Frustrated is the word that pops in my head when I think about living hand over fist. I could say we’ve all been there but that isn’t exactly the truth. Most people in this world will never understand what it means to live this way. And while many are living this way, there is still someone out there miles away or minutes away that have it worse.
So what’s worse for me? Well, of course if I think on a broader scale by including those suffering in third world countries, then yeah many have much more to deal with than what I have. Still, I think my situation is pretty bad relatively speaking. I’m homeless with my two kids. We live in my SUV. Funny thing happened the other day. When I had some money to stay in a hotel, we went swimming in the hotel’s pool. It was very chilly, but the kids insisted. We stayed in the pool for about 20 minutes when they begged to go back in the room, shivering as the words slowly came out their mouth. So we went back in the room, changed out of our swimsuits, and snuggled under the covers. As a joke I asked the kids if they wanted to go back in the pool. My 9-year-old daughter immediately stated “No!” My 3-year-old son said yes, but when I asked him if he was sure because it is cold out there, he then replied, “No, I want to go home in our truck.”
So why don’t we have a home? Well, believe it or not, we had a home in another country. Our favorite place to live. One day my husband, high on cold and cough pills and drunk on Bacardi rum, tells me he doesn’t want me there anymore. He doesn’t love me anymore and wants to live his own life. He feels like marriage and kids weigh him down to the point he can’t enjoy his freedom. I bet you’re thinking I was a bitch of a wife to him. Actually, I think I was way better than most. I had my faults, rest assured, but to lay it all out, I think I was relatively passive to what he put the kids and I through.

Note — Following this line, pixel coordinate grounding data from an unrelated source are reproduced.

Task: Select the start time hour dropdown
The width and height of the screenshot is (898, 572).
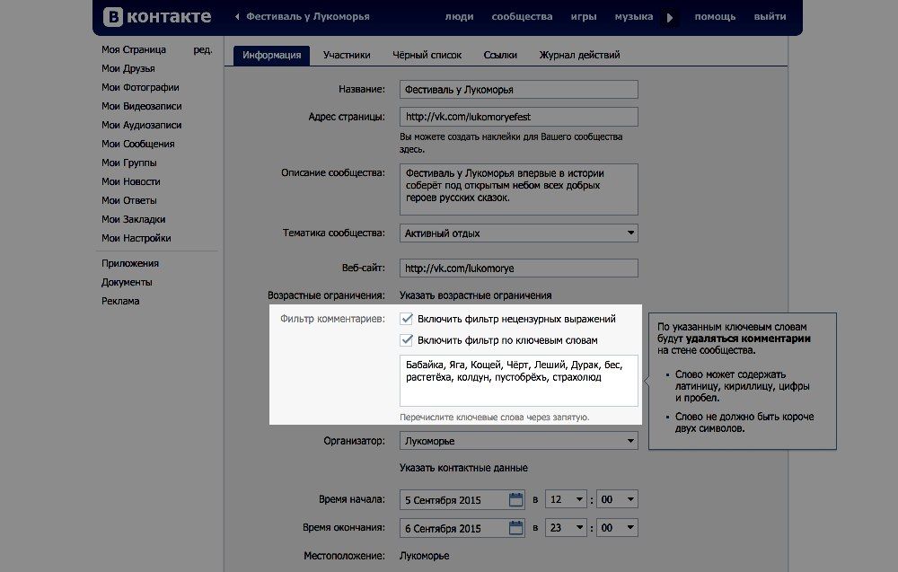Action: [x=567, y=499]
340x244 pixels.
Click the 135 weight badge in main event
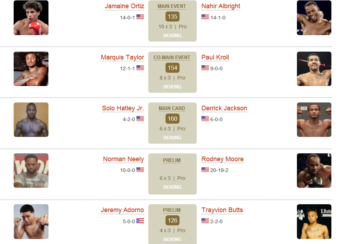click(172, 16)
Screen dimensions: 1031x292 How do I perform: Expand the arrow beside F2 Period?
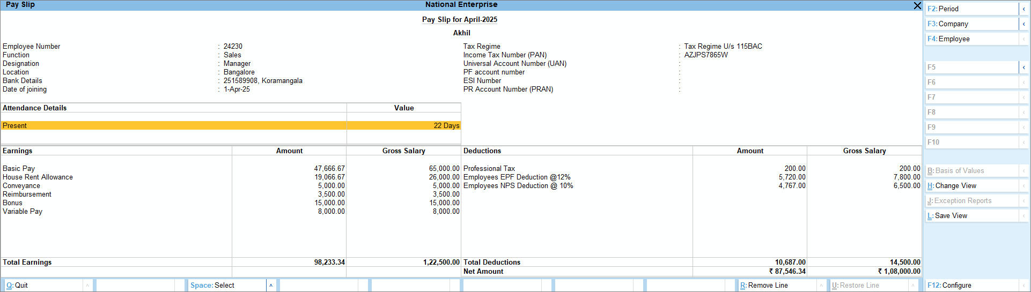click(1023, 9)
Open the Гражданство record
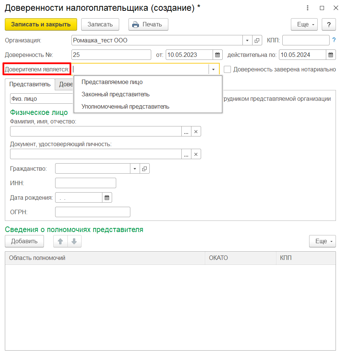Viewport: 343px width, 354px height. 144,169
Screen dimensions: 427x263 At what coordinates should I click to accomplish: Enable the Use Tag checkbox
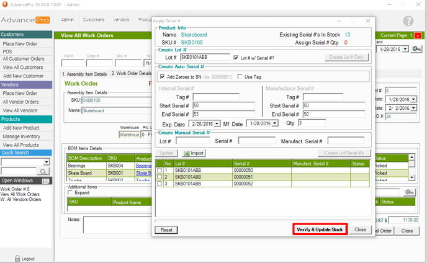coord(240,77)
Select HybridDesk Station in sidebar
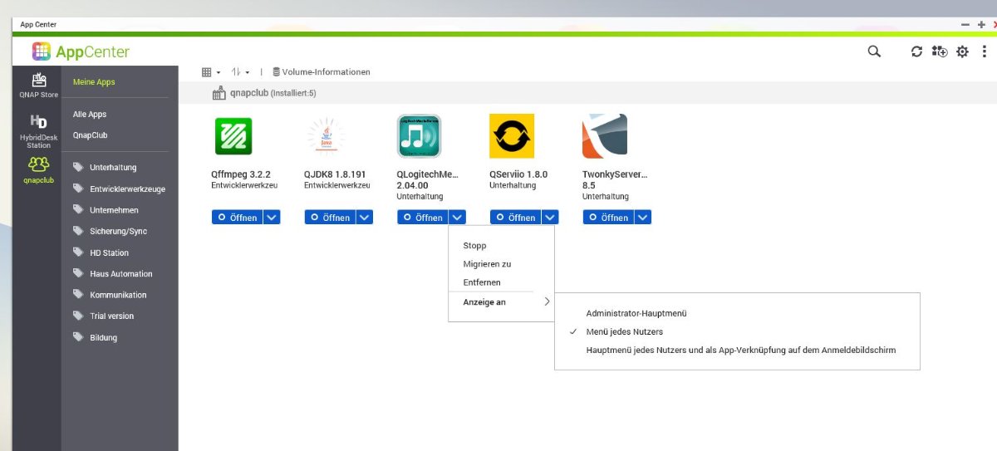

He has cheated on me at least once every year that we have been together (that I can prove). He always went out with his friends to the clubs and came home off the Richter scale drunk. He got a DUI—though he still claims he wasn’t drunk—but it was enough to get him involuntarily chaptered out of the service. Through all that, I chose to believe the hype that love conquers all and forgive him.
But none of it mattered. We were solely there through the sponsorship of his job. So when he told his command he wanted us gone—well, that’s what happened. By the way, the hype that the military cares about family isn’t entirely true. His command knew he was having affairs while married to me yet they still chose to support “their soldier” by honoring his request. They processed the paperwork to have us sent back to the States quicker than you can blink 1000 times. Oh, and since his drunken and superlatively high decision to rid himself of his family, he hasn’t lifted a finger to support us financially. I informed his chain of command that we didn’t get anything from him. I bet you’re wondering what they said. They said the same thing that is equivalent to what I have been receiving since he abandoned us a year and a half ago. Nothing.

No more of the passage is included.